SpeakEasy Burlesque students will learn the soulful and provocative art of burlesque in a pleasure-filled and sassy environment. Everyone is welcome and no experience is necessary. Together we explore classic and modern genres of burlesque movement and archetypes, working with props, clothing and our own bodies. Playful prompts that reveal sensual movement and erotic expression will aid in your exploration of your own burlesque personas and routines.
Whether you’re taking SpeakEasy Burlesque dance classes for the stage, for fitness, or for private affairs, you will indulge in your own self-expression, confidence, and power. Classes will help you find the extravagant, dramatic and emotional range of your storytelling, striptease, and subtext.

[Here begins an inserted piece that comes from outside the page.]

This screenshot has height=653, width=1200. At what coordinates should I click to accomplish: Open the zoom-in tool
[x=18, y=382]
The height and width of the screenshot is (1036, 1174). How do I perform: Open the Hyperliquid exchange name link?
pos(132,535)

- Classes are in a 6-week series cycle and will incorporate “Speakeasy Chorus Routines” and “Solo Striptease Routines.”
- Each 6-week series teaches all the basics of burlesque and include lap dance, floor work, chair dance, props and/or striptease.

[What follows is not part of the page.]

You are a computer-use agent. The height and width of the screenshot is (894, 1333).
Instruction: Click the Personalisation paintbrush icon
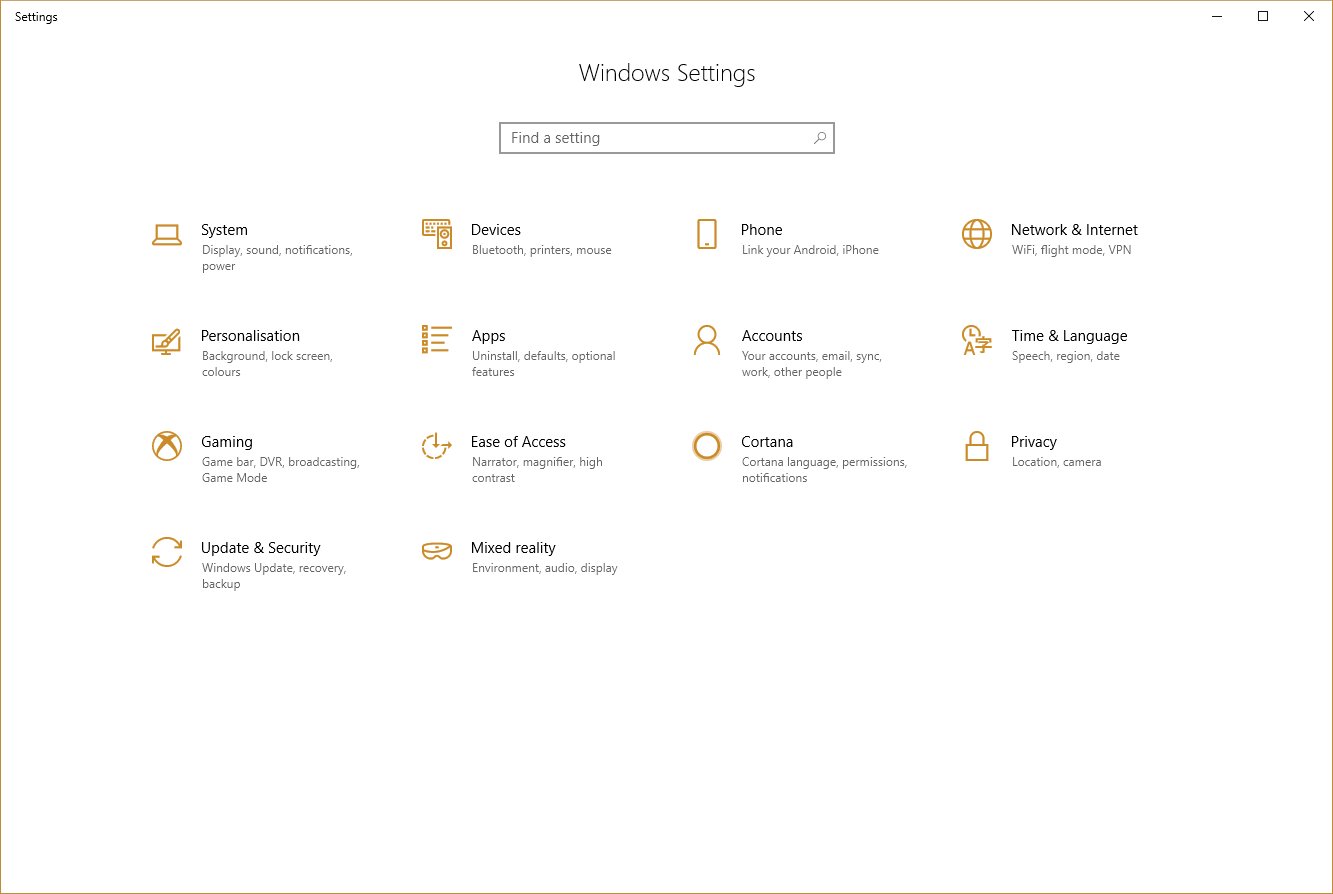pyautogui.click(x=166, y=341)
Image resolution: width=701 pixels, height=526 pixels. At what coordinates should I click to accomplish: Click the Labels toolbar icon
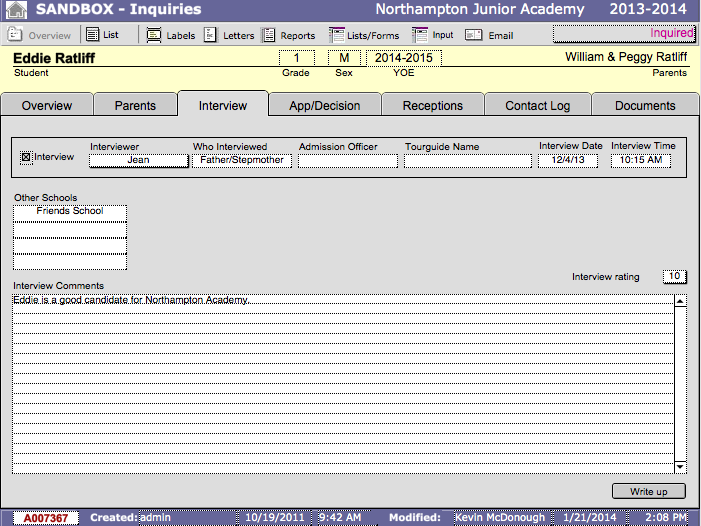click(154, 35)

- While each class can be taken independently and in no particular order, it is recommended that you follow the curriculum for the most decadent and deepest dive into the world of burlesque.
- Each class includes a warm-up, prompts, guided discussions, burlesque movement, freestyle, and cooldowns to evoke and provoke your authentic and primal erotic nature.
- You will be taught the basics of burlesque freestyle, or as we call it, “sensual core flow” and in developing stage routines that incorporate choreography. You will then begin building a language around your own burlesque archetype.
Additionally, you will be provided with journal prompts exploratory homework assignments, burlesque resources, playlists and more. If this kind of exploration speaks to you, sign up for one of my classes, hire me for privates or semi-privates or contact me otherwise. In preparation for class read, “What to Bring to a Burlesque Striptease Class.”
SpeakEasy Burlesque Series 1 – Sensual Erotic
In series 1, “Sensual Erotic,” we will learn the fundamental concepts of burlesque dance, while developing the building blocks of creating your own primal erotic burlesque persona through choreography and core flow.
- Series 1, Session 1 – Sensual Core Flow
- Series 1, Session 2 – Hit the Spot
- Series 1, Session 3 – Sensual Intuition
- Series 1, Session 4 – Pitch a Fit
- Series 1, Session 5 – Animal Instinct
- Series 1, Session 6 – Evoke and Provoke
Breaking down the overview of each session into a digestible paragraph developed my syllabus and breaking down the segments of each class developed my weekly lesson plan.
Is that how you prepare for teaching your burlesque striptease dance classes?
Psst., I know I’m oversharing a bit. That’s intentional. I figure if I show a bit of transparency, others might began talking about this kind of thing too. Because if you google it, its hard to find anything.